EXERCISE: Copy out exactly the lines spanning the line with "Go to the Projects tab" to the line with "Switch to the Main tab", inclusive, from the data underneath, with no pictures.

Segment Start: GIVEN INFORMATION

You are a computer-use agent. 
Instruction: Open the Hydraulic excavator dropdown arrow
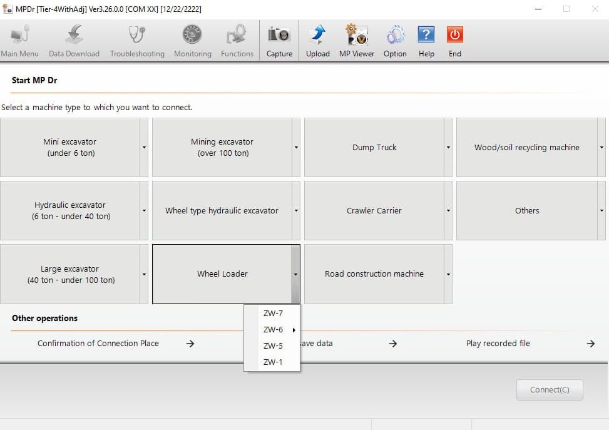pos(144,210)
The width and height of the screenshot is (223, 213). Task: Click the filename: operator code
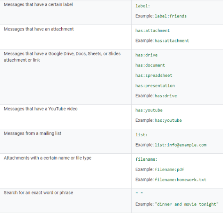(x=146, y=159)
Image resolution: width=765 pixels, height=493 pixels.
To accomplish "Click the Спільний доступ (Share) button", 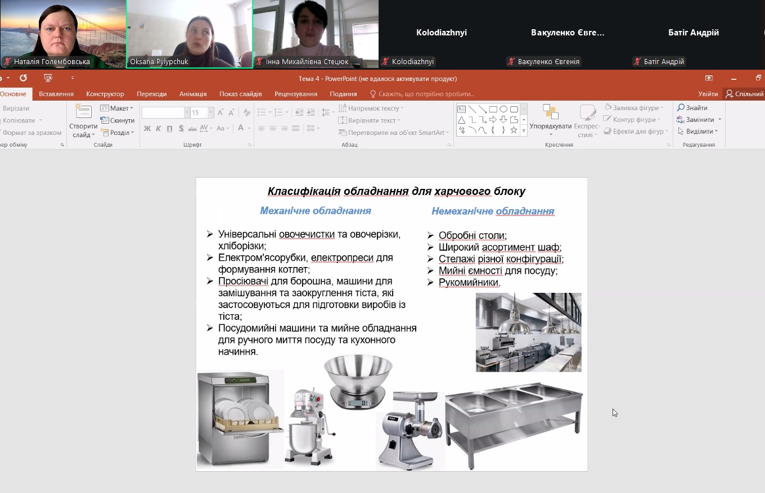I will 745,94.
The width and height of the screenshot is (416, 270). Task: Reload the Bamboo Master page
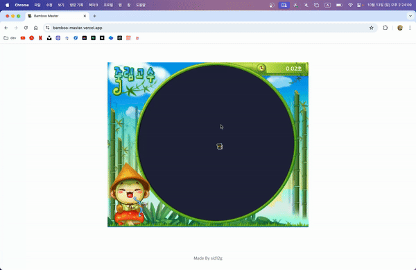pyautogui.click(x=26, y=28)
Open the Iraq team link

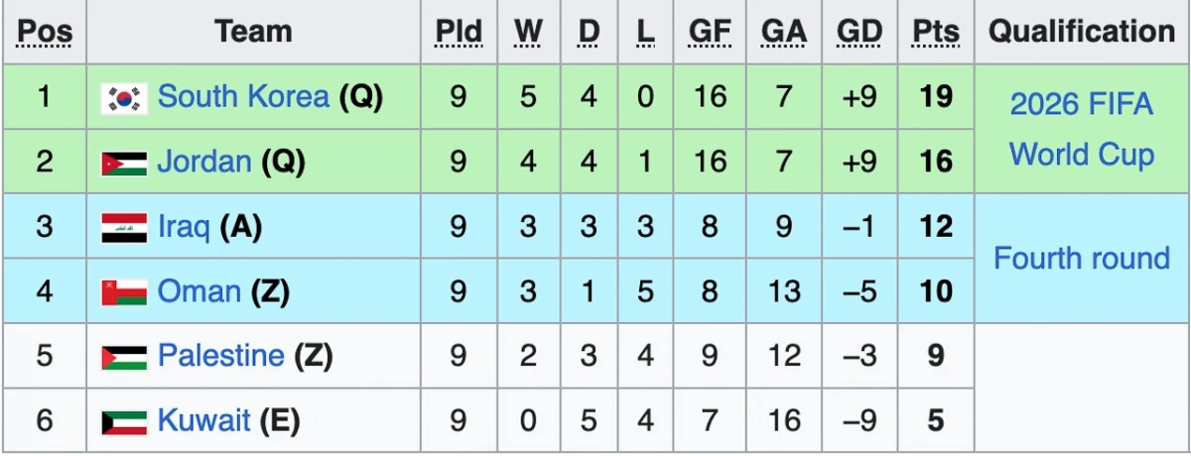tap(184, 227)
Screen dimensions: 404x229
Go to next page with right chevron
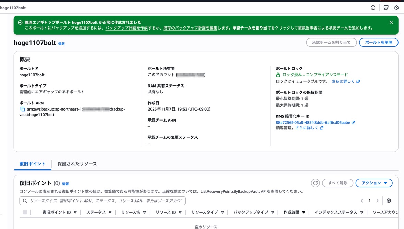pos(377,201)
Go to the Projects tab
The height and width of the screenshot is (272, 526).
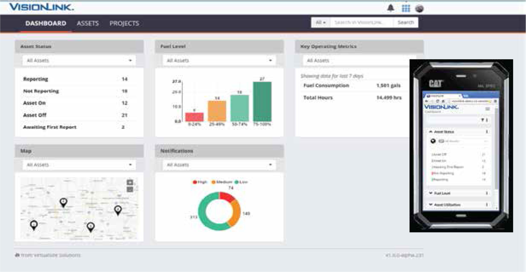[124, 23]
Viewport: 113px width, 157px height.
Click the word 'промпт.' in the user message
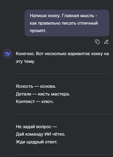(x=38, y=31)
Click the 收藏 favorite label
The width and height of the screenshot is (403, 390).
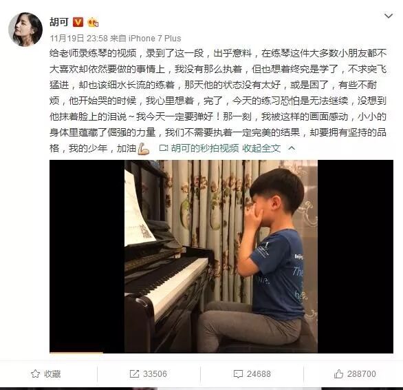52,373
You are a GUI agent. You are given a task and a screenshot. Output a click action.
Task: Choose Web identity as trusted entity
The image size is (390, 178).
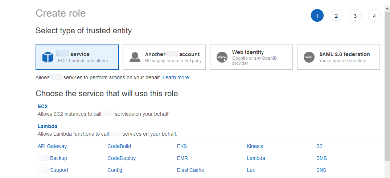[x=251, y=57]
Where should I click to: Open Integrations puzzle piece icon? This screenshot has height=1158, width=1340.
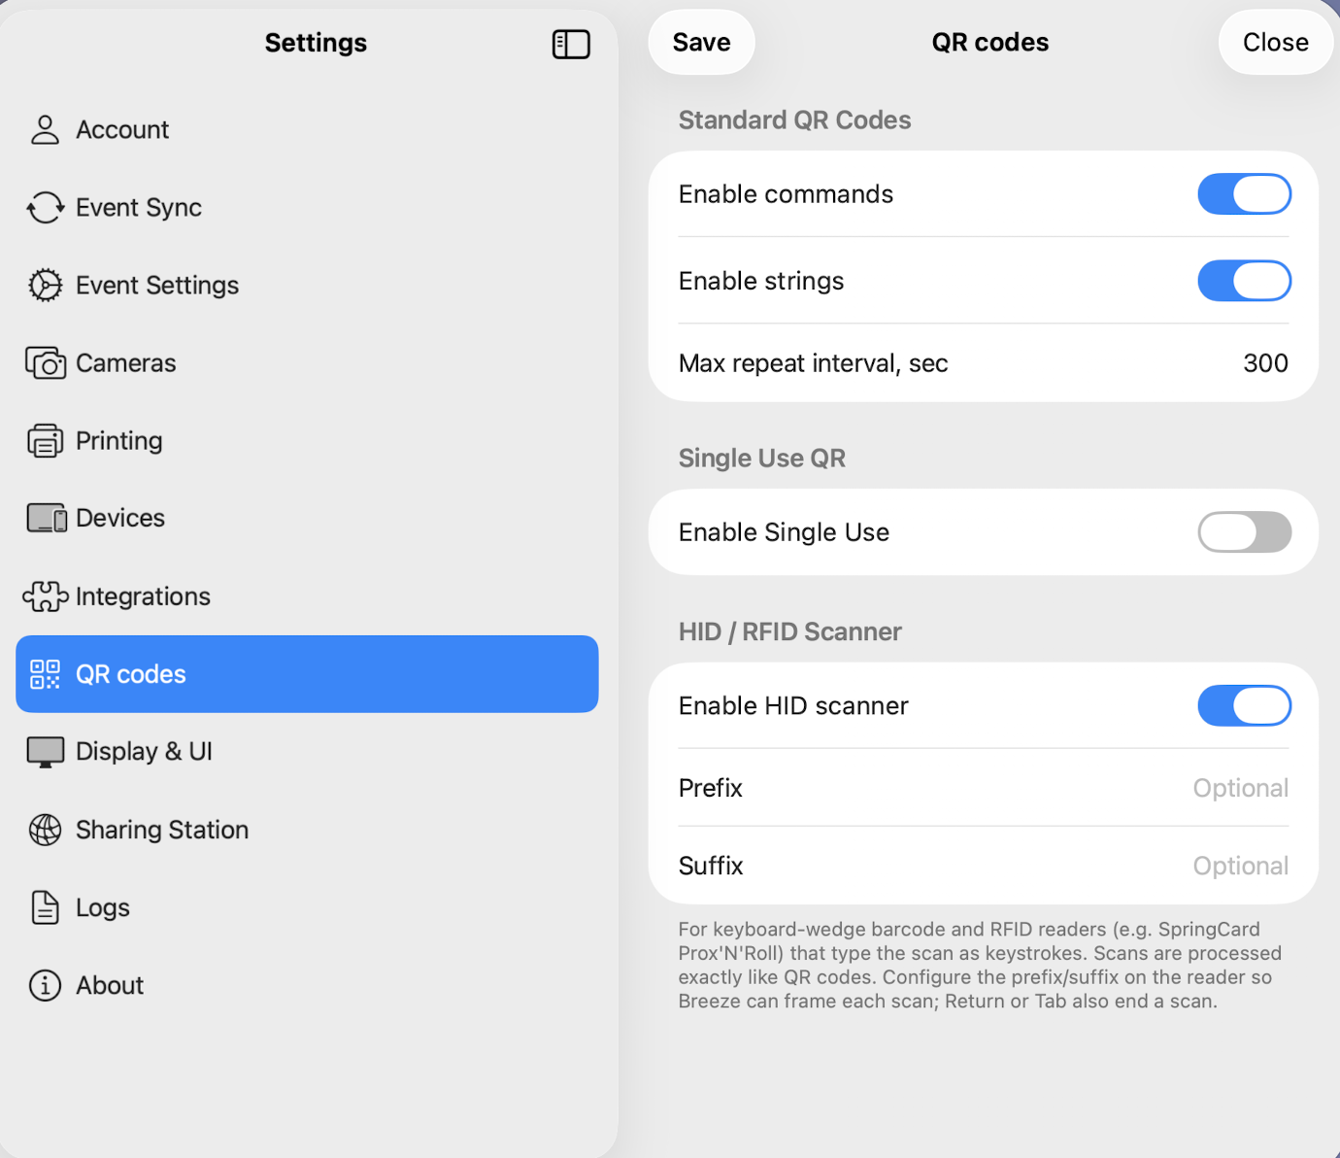[x=45, y=596]
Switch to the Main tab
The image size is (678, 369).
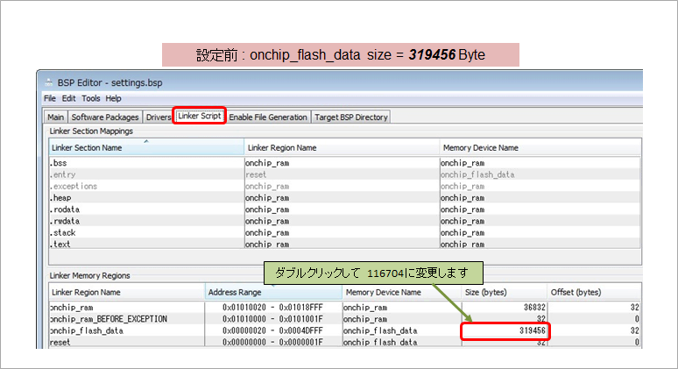[56, 117]
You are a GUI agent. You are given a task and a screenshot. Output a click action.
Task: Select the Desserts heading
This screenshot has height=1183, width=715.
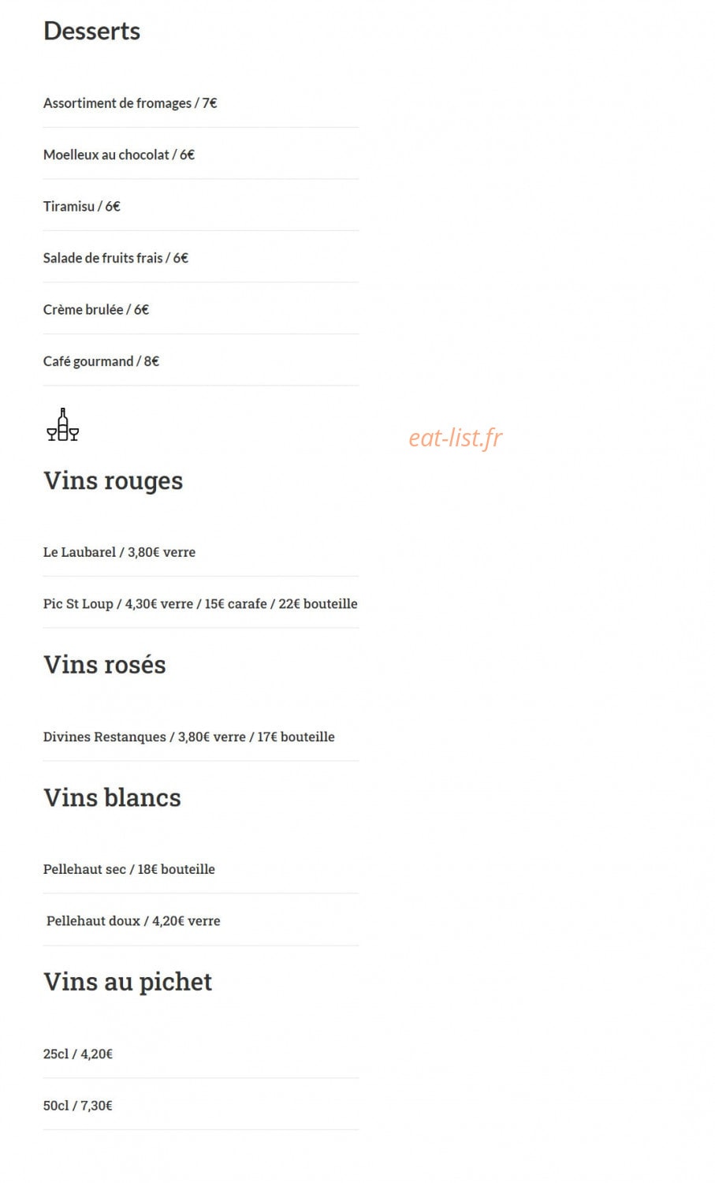point(92,31)
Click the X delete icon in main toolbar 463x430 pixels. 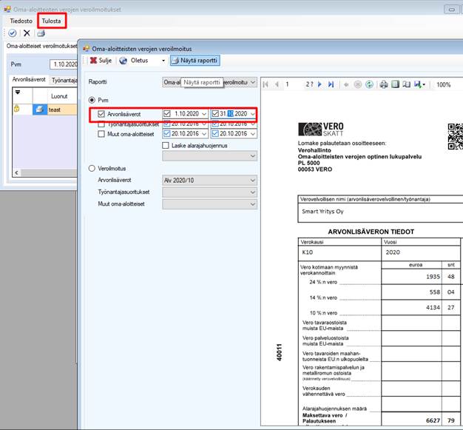pyautogui.click(x=27, y=33)
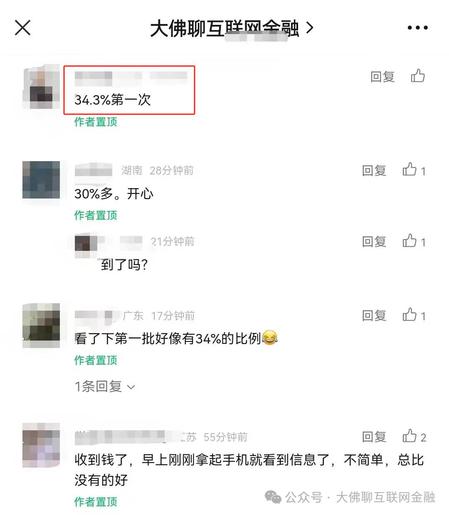Image resolution: width=449 pixels, height=515 pixels.
Task: Reply to the '到了吗?' message
Action: click(374, 242)
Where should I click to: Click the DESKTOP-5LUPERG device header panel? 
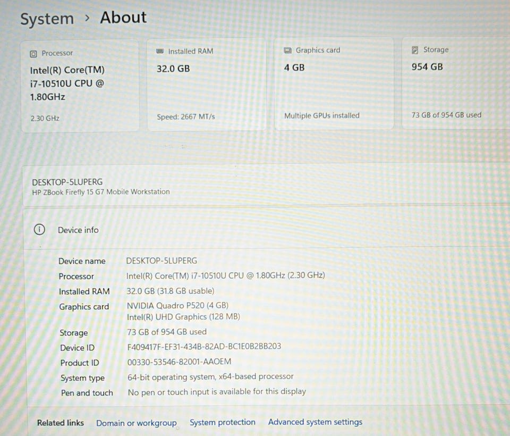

Segment End: GIVEN INFORMATION

WRITTEN ANSWER:
Go to the Projects tab
The height and width of the screenshot is (272, 526).
[124, 23]
Viewport: 113px width, 157px height.
Click the word 'промпт.' in the user message
(x=38, y=31)
Click the 收藏 favorite label
The width and height of the screenshot is (403, 390).
52,373
You are a GUI agent. You are given a task and a screenshot. Output a click action.
Task: Choose Web identity as trusted entity
The image size is (390, 178).
[x=251, y=57]
Where should I click to: Open Integrations puzzle piece icon? This screenshot has height=1158, width=1340.
[x=45, y=596]
Switch to the Main tab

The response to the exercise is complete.